%%

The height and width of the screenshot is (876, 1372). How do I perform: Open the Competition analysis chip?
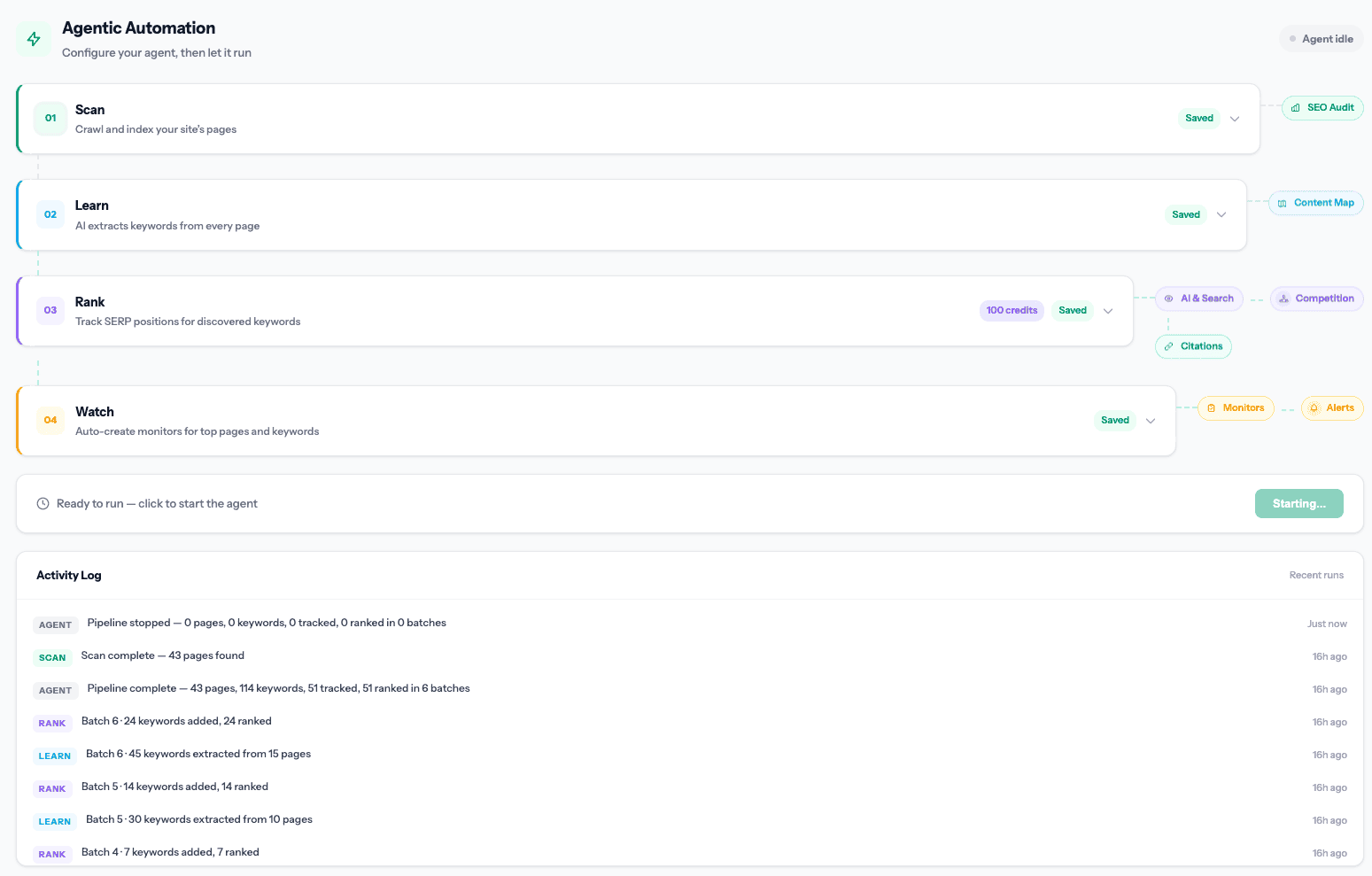tap(1317, 298)
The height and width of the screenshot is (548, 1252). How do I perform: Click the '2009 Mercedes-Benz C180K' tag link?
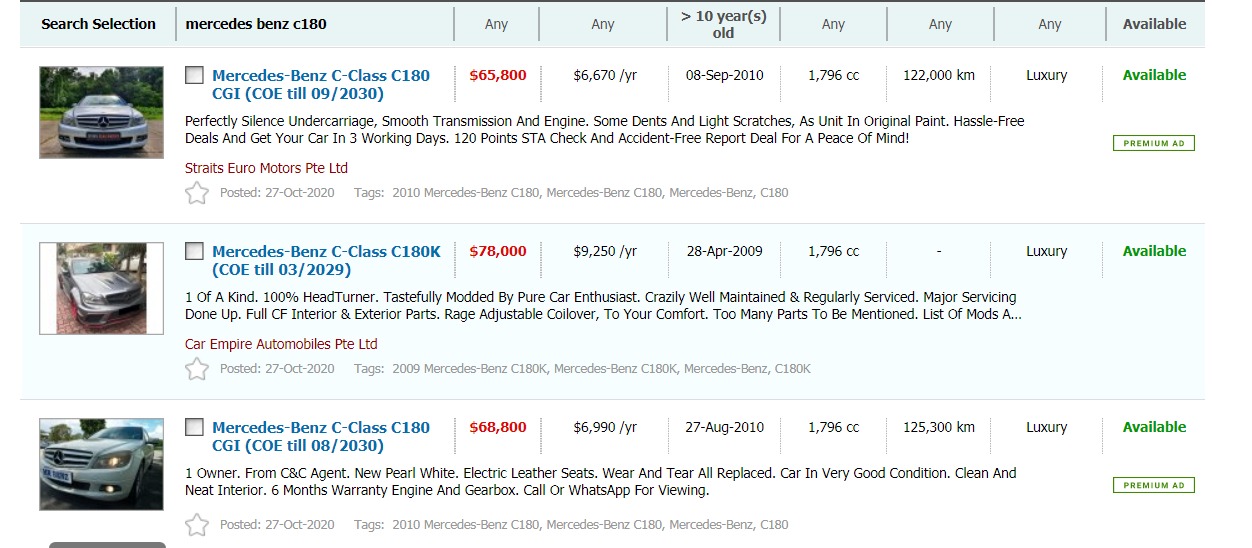point(469,369)
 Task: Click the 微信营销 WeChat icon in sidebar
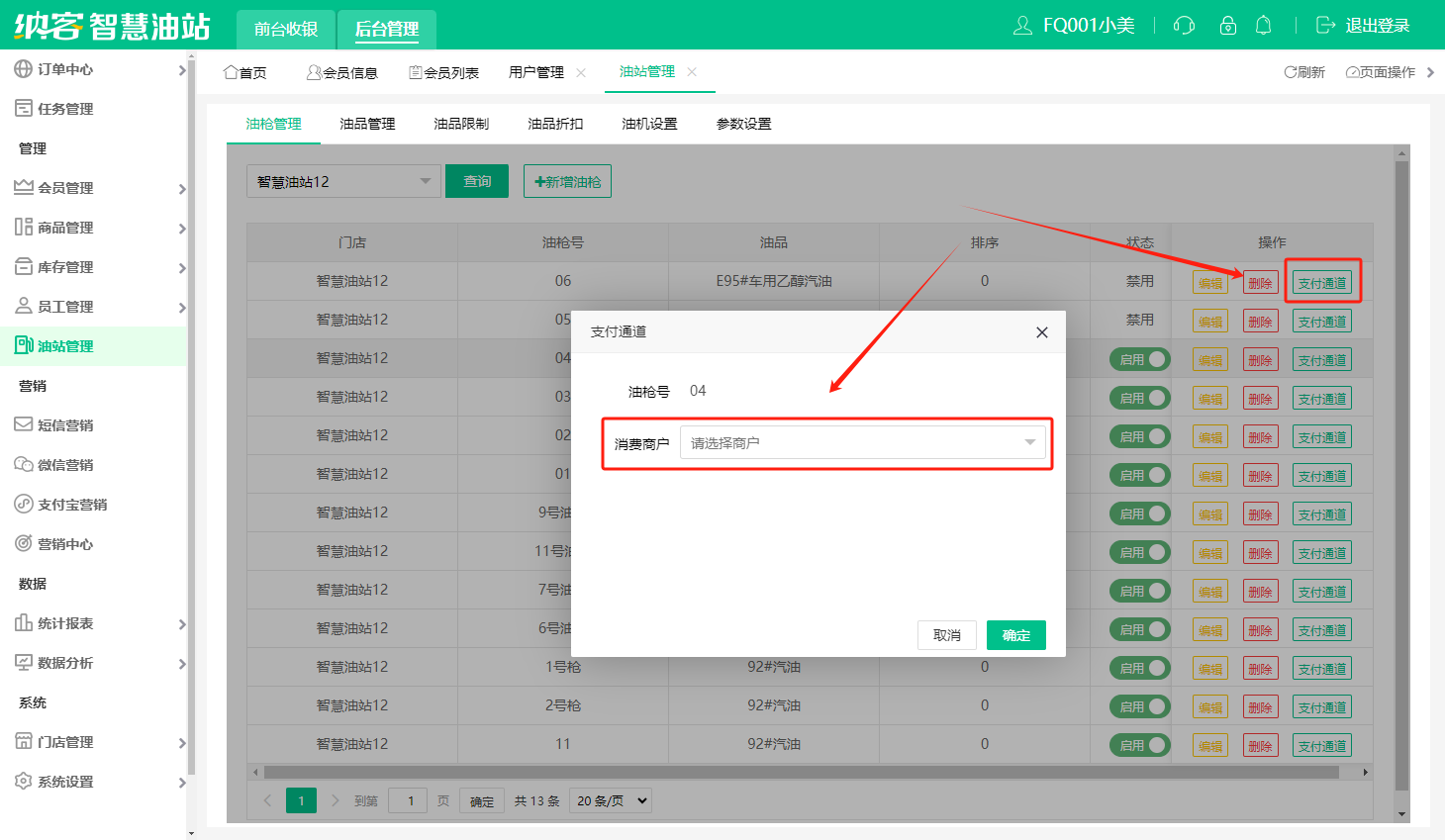23,465
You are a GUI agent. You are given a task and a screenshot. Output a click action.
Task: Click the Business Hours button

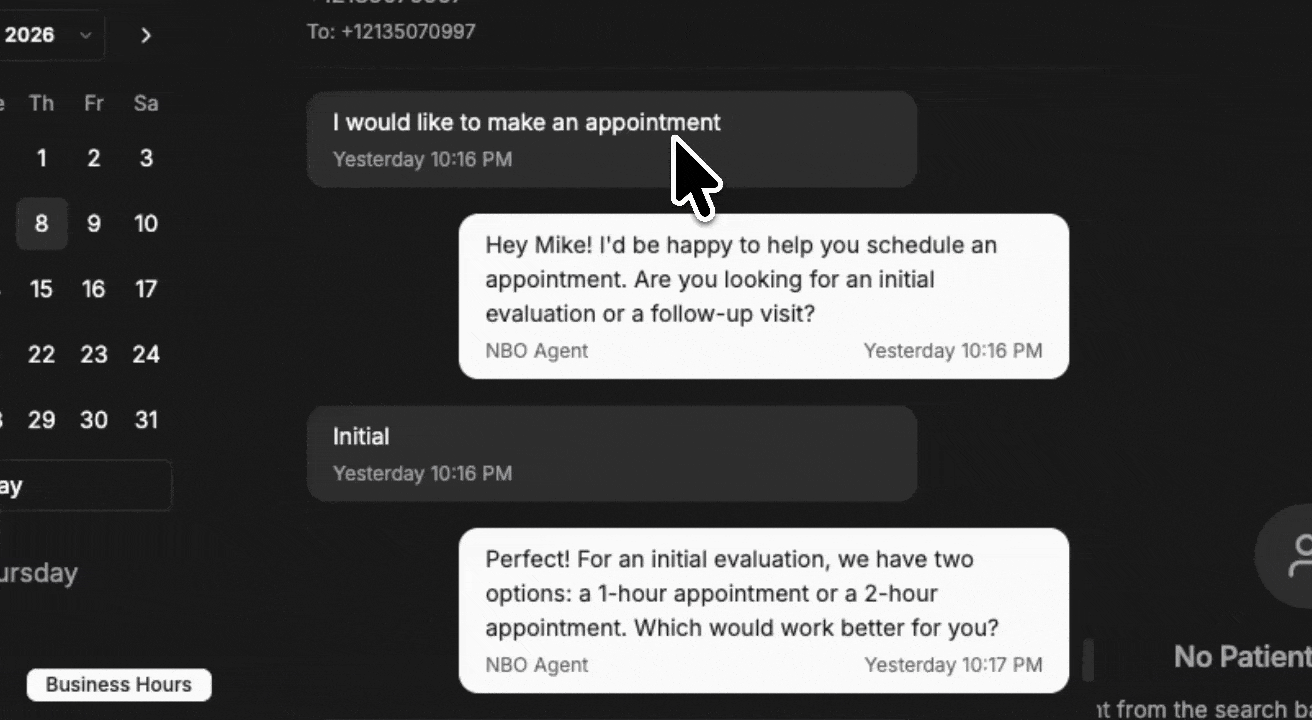pos(118,684)
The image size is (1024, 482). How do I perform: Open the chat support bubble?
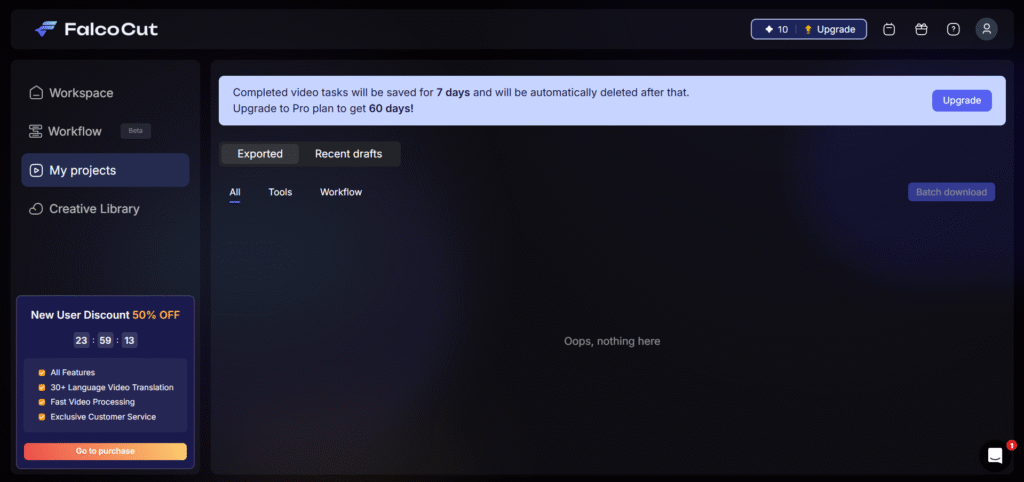[995, 455]
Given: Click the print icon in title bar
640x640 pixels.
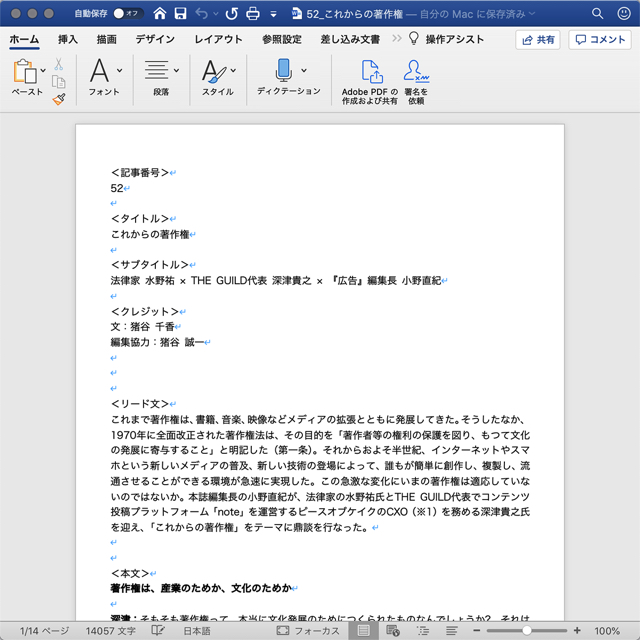Looking at the screenshot, I should click(x=254, y=14).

%%

**Problem:**
Start with the line with "The height and width of the screenshot is (548, 1252)." in the listing above and stop after the line with "You are a GUI". Write out exactly the lines in that stretch and no others, without pictures.

**Result for this task:**
The height and width of the screenshot is (548, 1252). How do I perform: Click the '2009 Mercedes-Benz C180K' tag link?
point(469,369)
 Task: Click the 微信营销 WeChat icon in sidebar
23,465
You are a GUI agent. You are given a task and a screenshot. Output a click action.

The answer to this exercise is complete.